第二章は動詞や形容詞の新語。さっきの「あわびる」も分類すればここに入るわけですね。むっときたのは「きわい」。私の名前「喜和夫」を形容詞化したみたですが、意味はなんと「気持ちが悪く、卑猥なさま」。言われたときのダメージは、「うざい」「きもい」「きわい」の順に大きいというから、当方おだやかではありません。
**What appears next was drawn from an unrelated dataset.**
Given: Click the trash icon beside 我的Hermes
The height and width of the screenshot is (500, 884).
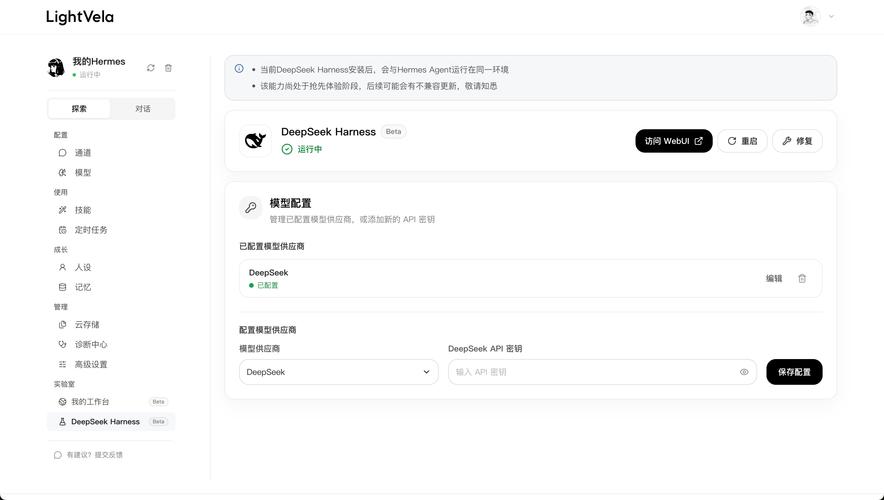Looking at the screenshot, I should pos(168,68).
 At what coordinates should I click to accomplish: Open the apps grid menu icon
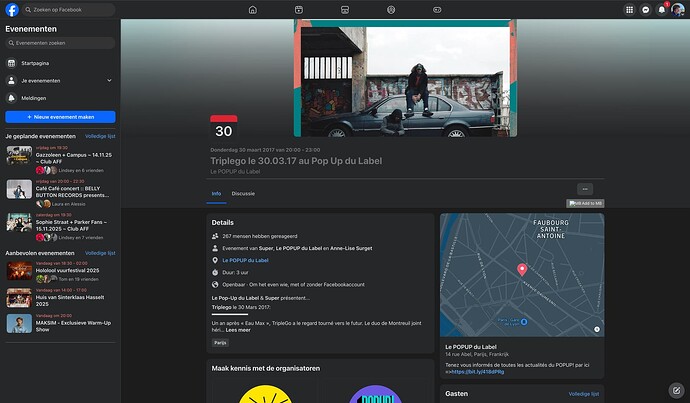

機嫌を直して、いちばん面白かったのは、第三章「叫びの新語・オノマトペの新語」でしょうか。オノマトペを得意とする日本語の特性は、こんなところにも出ているんですね。説明は省略して列挙してみます。「あばばばば」「きそきそ」「こふこふ」「つやぷる」「にょふっ」「ぬーん」「びさびさ」「もふもふ」「わたわた」。ね、すてきでしょ。
第六章の「なぞらえた新語」というのは、要するに隠喩ですね。「業務用」は、常識外れに大きいこと。排便は「出産」というらしい。伊藤比呂美の「霙がやんでも」に出てくる「大便みたいに産もう」という詩句を思い出しました。
最後に、最終章「広がる新語」から。「たひる」は、漢字の「死」を分解して、カタカナのタとヒに見立てた。意味は「(死ぬほど)絶望的な状況に追い込まれる」、だそうです。新鋭詩人最果タヒさんの名前の由来も、われ発見せり。